## Text block
================

142 F.3d 447
96 Cal. Comp. Cases 583
NOTICE: Ninth Circuit Rule 36-3 provides that dispositions other than opinions or orders designated for publication are not precedential and should not be cited except when relevant under the doctrines of law of the case, res judicata, or collateral estoppel.
Carlos VALENZUELA, Petitioner,
v.
Director, Office of Workers' Compensation Programs and
National Steel & Shipbuilding Co., Respondents.
No. 96-70998.
BRB No. 95-1418.
United States Court of Appeals,
Ninth Circuit.
.
Argued and Submitted April 10, 1998.
Decided April 15, 1998.
Appeal from the United States Department of Labor Benefits Review Board.
Before GOODWIN, SCHROEDER, and PREGERSON, Circuit Judges.
MEMORANDUM*
We review a petition to set aside the Benefit's Review Board's ("BRB") summary affirmance of the Administrative Law Judge's ("ALJ") denial of compensation under the Longshore and Harbor Workers' Compensation Act, 33 U.S.C. § 901 et seq.1 Petitioner Carlos Valenzuela disputes the ALJ's grant of summary judgment to Respondent National Steel & Shipbuilding Company ("NASSCO") on the ground that the ALJ erroneously applied issue preclusion to the decision of the California Worker's Compensation Judge (the "WCJ"). We have jurisdiction pursuant to § 33 U.S.C. 921(5)(c). The parties are familiar with the factual and procedural history of this case and we will not recount it except as necessary to explain our decision. For the reasons set forth below, we deny the petition for review.

================

## Source data
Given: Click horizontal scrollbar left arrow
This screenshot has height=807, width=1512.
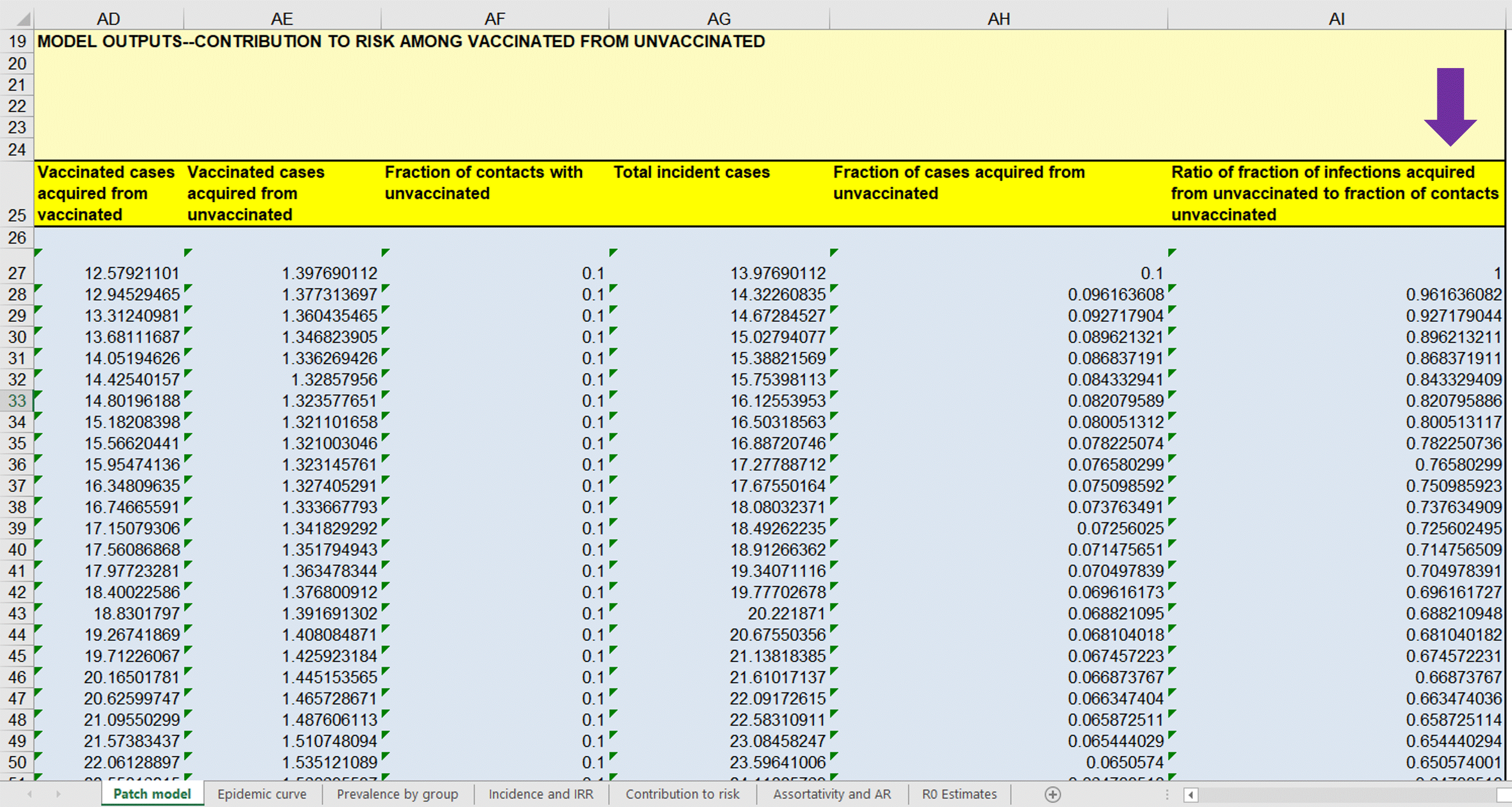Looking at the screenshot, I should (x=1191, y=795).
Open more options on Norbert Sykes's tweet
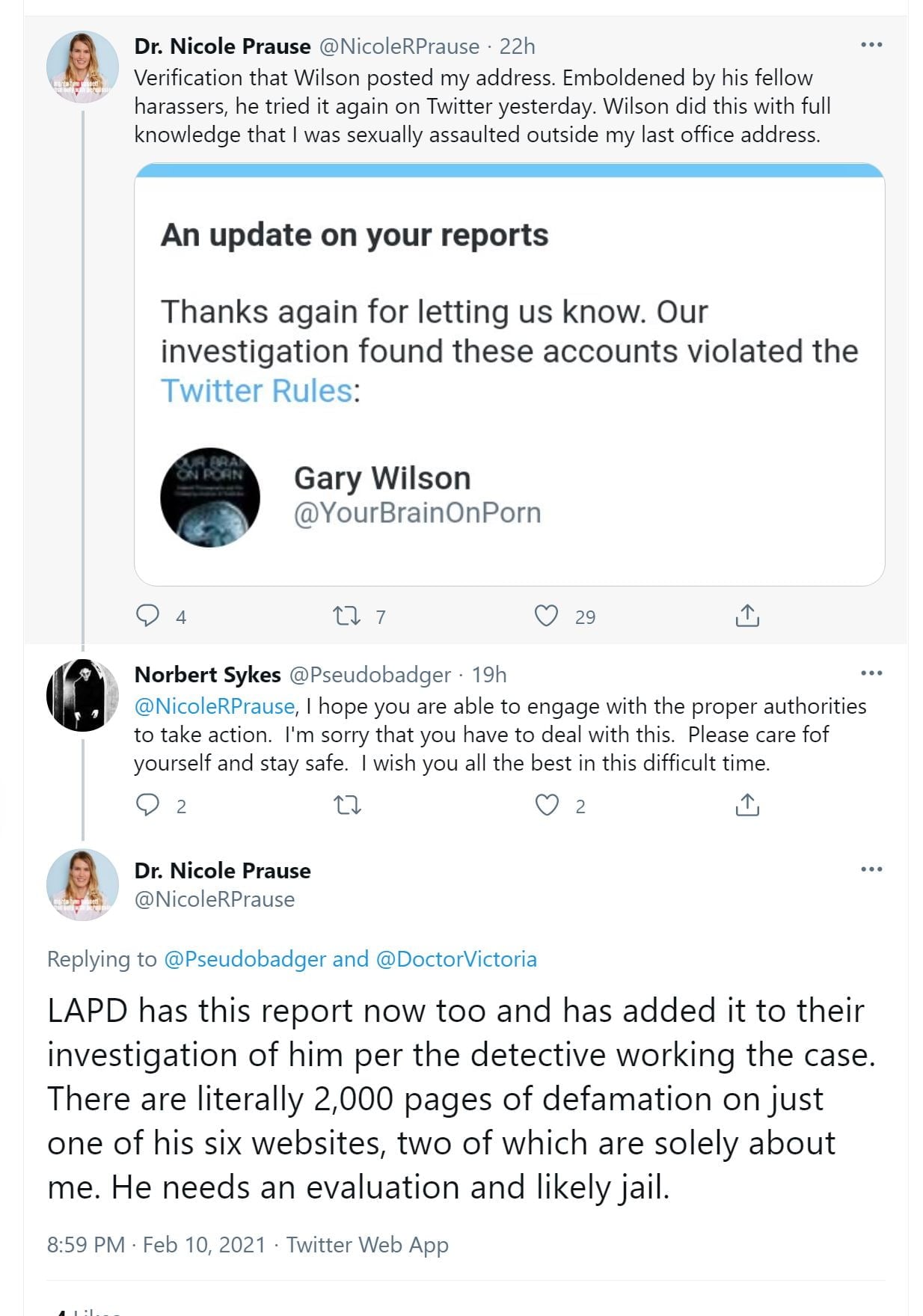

================

## Description of the task
Answer these from the court memorandum:
(a) On what date was the case decided?
(b) Which circuit judges heard the case?
(c) What does the court do with the petition for review?

## Solution to this task
(a) April 15, 1998.
(b) Goodwin, Schroeder, and Pregerson.
(c) It denies the petition.